**任务说明:**
从记录中含有“For every named target in this 1034×1043”的那一行起，到含有“Catalog (226, 119)”的那一行止，把这些行逐字照抄下来，首尾两行都要包括在内。

+++

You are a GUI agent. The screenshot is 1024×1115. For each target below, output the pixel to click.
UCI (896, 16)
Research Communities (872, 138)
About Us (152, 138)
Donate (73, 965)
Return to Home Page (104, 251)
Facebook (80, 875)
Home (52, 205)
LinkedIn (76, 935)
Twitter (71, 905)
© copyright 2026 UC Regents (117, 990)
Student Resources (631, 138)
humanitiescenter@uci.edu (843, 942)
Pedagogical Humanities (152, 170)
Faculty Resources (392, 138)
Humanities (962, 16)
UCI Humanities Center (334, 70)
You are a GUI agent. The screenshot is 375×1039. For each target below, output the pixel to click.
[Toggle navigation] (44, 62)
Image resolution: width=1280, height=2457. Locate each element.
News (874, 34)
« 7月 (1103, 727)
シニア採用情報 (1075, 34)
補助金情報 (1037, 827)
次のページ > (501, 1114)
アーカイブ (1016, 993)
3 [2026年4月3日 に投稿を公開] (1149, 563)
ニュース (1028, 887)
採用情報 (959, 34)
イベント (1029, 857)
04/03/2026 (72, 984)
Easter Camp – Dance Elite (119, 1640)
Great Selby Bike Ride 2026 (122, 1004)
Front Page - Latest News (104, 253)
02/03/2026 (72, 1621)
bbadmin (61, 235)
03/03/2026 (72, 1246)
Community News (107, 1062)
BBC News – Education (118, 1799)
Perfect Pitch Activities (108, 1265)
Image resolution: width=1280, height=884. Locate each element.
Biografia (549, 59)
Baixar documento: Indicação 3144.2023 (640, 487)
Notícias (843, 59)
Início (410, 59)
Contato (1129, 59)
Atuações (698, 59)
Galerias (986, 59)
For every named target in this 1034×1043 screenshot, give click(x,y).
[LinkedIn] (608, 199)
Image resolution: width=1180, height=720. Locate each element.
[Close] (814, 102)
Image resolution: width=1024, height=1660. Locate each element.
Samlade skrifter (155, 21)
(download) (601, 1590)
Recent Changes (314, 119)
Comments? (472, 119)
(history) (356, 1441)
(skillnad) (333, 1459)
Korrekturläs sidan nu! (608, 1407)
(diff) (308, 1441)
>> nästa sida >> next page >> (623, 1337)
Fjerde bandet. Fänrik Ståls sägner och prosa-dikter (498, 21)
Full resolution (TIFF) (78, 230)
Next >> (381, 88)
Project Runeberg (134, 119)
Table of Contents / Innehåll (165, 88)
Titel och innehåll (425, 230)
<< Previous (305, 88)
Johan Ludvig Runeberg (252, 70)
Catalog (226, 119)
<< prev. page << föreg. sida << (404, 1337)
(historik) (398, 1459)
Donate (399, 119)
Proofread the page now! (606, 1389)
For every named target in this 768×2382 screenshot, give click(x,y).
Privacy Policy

+++

**本题输出:**
For every named target in this 1034×1043 screenshot, give click(x,y).
[LinkedIn] (608, 199)
Image resolution: width=1180, height=720. Locate each element.
[Close] (814, 102)
Image resolution: width=1024, height=1660. Locate each element.
Samlade skrifter (155, 21)
(download) (601, 1590)
Recent Changes (314, 119)
Comments? (472, 119)
(history) (356, 1441)
(skillnad) (333, 1459)
Korrekturläs sidan nu! (608, 1407)
(diff) (308, 1441)
>> nästa sida >> next page >> (623, 1337)
Fjerde bandet. Fänrik Ståls sägner och prosa-dikter (498, 21)
Full resolution (TIFF) (78, 230)
Next >> (381, 88)
Project Runeberg (134, 119)
Table of Contents / Innehåll (165, 88)
Titel och innehåll (425, 230)
<< Previous (305, 88)
Johan Ludvig Runeberg (252, 70)
Catalog (226, 119)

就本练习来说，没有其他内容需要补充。